Demokratik açılım günleriydi.

Başbakan “başarmaktan, başarılı olmaktan, süreci nihayete erdirmekten başka çaremiz yok” diyordu. Sanatçılarla, aydınlarla toplantılar yapılıyor, Kürt sorununda şiddeti sona erdirecek, demokratik kanalları açacak adımların atılacağı belirtiliyordu.

Başbakan başardı.

Kürt siyasetinin demokratik kanalları KCK operasyonlarıyla tasfiye edildi.

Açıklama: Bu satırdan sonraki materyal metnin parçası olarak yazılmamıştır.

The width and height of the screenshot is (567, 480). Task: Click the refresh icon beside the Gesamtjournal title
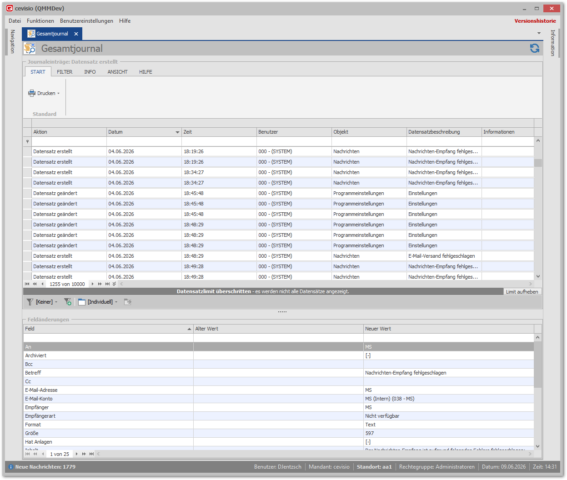click(x=534, y=48)
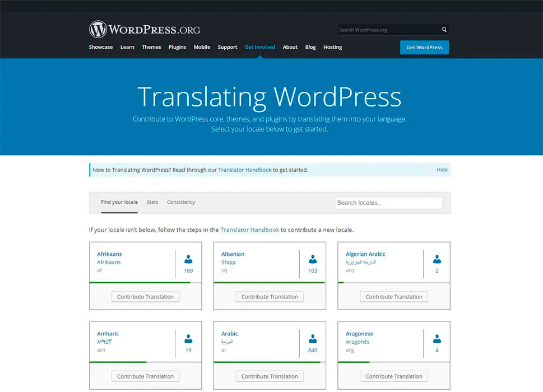This screenshot has width=543, height=392.
Task: Click the WordPress.org logo
Action: [x=145, y=29]
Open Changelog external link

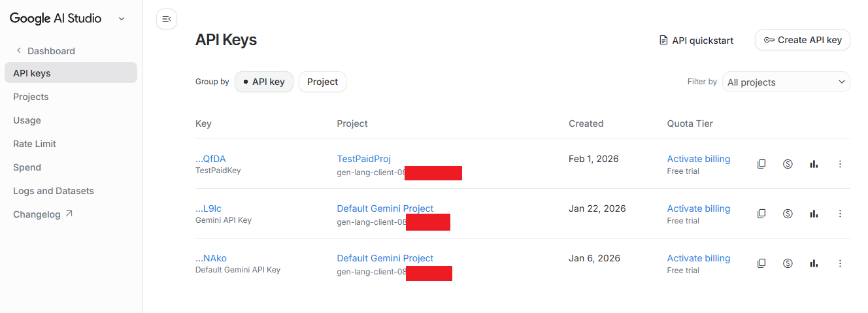click(x=43, y=214)
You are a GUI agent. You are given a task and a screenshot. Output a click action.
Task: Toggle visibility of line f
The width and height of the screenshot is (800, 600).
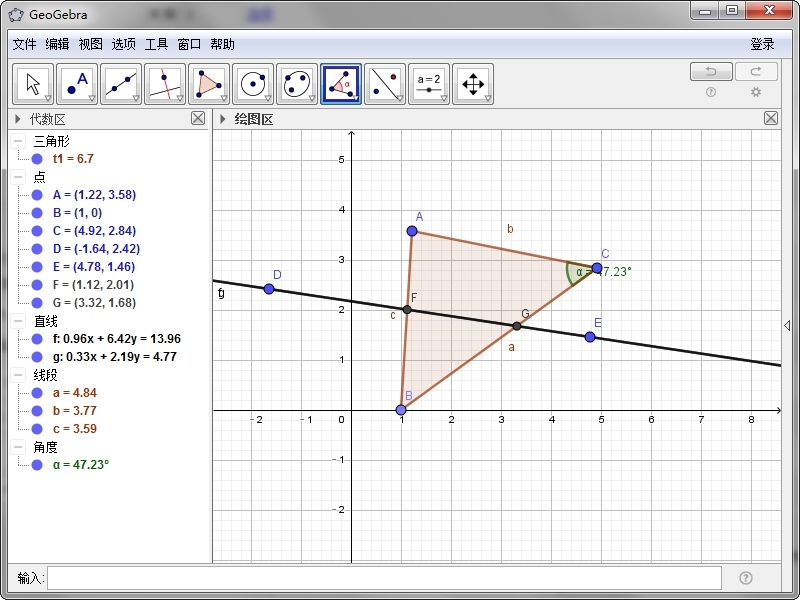point(37,339)
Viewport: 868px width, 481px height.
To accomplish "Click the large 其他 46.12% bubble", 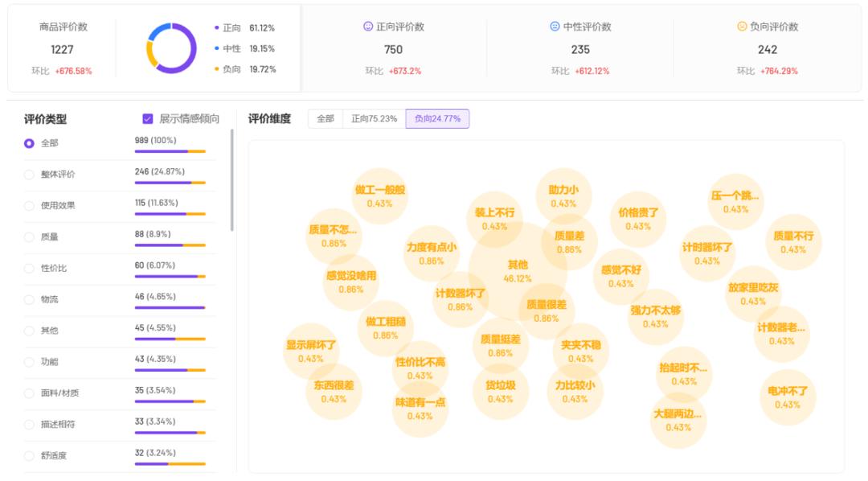I will coord(518,272).
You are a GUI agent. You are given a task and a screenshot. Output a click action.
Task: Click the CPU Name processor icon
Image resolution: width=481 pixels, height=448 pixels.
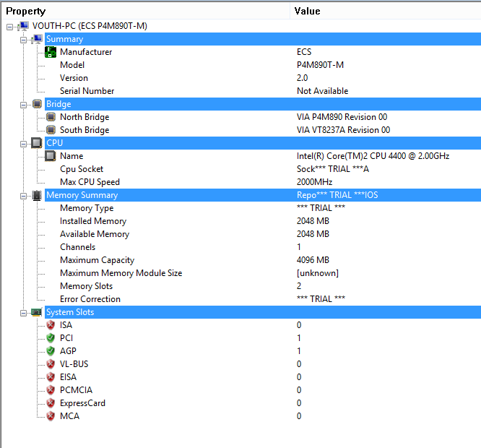pyautogui.click(x=51, y=156)
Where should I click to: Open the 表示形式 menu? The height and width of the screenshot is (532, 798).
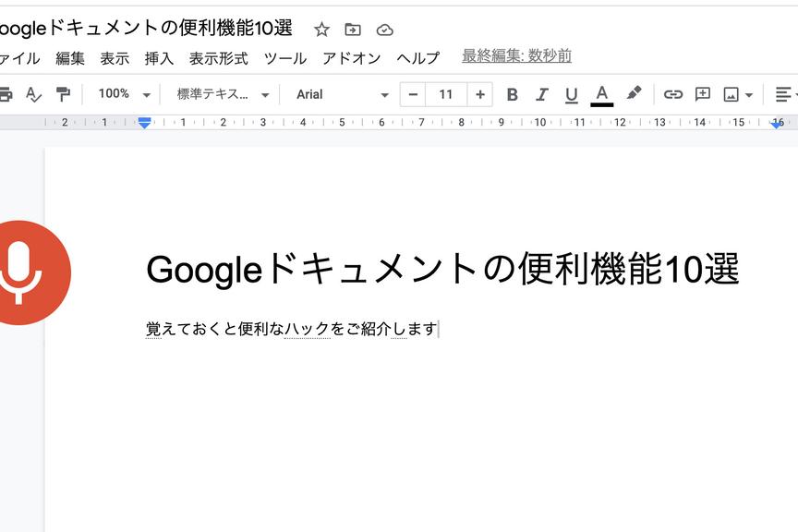coord(218,58)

Hükümet yeni bir savaş konseptiyle tekrar savaş politikasına döndü.

Alevi açılım günleriydi.

Başbakan Alevi temsilcilerle bir araya geliyor, Muharrem iftarına katılıyor, açılımın beyni Reha Çamuroğlu’yla Alevilere sıcak mesajlar gönderiyordu. Çalıştay üzerine çalıştay yapılıyor kamuoyu büyük merakla Alevi açılımın sonucunu bekliyordu.

Başbakan başardı.

Açılımın mimarı Reha Çamuroğlu Başbakan’ın danışmanlığından istifa etti. Yıllar sonra ilk defa Alevilerin evlerine çarpı işaretleri konuldu.

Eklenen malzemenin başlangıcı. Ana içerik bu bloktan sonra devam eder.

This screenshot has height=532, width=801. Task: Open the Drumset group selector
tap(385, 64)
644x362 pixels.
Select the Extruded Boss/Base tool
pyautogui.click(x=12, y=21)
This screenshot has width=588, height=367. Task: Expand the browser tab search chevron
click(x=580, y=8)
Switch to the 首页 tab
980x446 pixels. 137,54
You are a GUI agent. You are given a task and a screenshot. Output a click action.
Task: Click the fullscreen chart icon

Ermeni açılımı günleriydi.

İsviçre’de “Türkiye Cumhuriyeti ile Ermeni Cumhuriyeti arasında Diplomatik İlişkilerin Kurulmasına Dair Protokoller“ Dışişleri Bakanı tarafından imzalıyor, sınırların açılması, ilişkilerin normalleştirilmesi öngörülüyordu.

Başbakan başardı.

O günlerde Dışişleri Bakanını anlaşma için İsviçre’ye gönderen Başbakan bugün “Hepiniz Ermenisiniz, hepiniz piçsiniz” mitinglerine İçişleri Bakanını gönderiyor.

Roman açılımı günleriydi.

 Başbakan Romanları Abdi İpekçi Salonunda toplamış, “Gökyüzünün görülebildiği her yer, her zemin, her mekân, sizlerin şen şarkılarınızla coşuyor” diyerek Romanlara olan muhabbetini anlatıyordu.

Başbakan başardı.

Romanların İstanbul ve diğer kentlerde yaşadıkları mahalleler kentsel dönüşüm adı altında bir bir boşaltıldı.

Velhasıl…

Ahmet Şık “dokunan yanar” diyordu.

Devamı şu olmalı herhalde.

Cemaat, dokunanı. 

AKP, dokunduğunu yakıyor…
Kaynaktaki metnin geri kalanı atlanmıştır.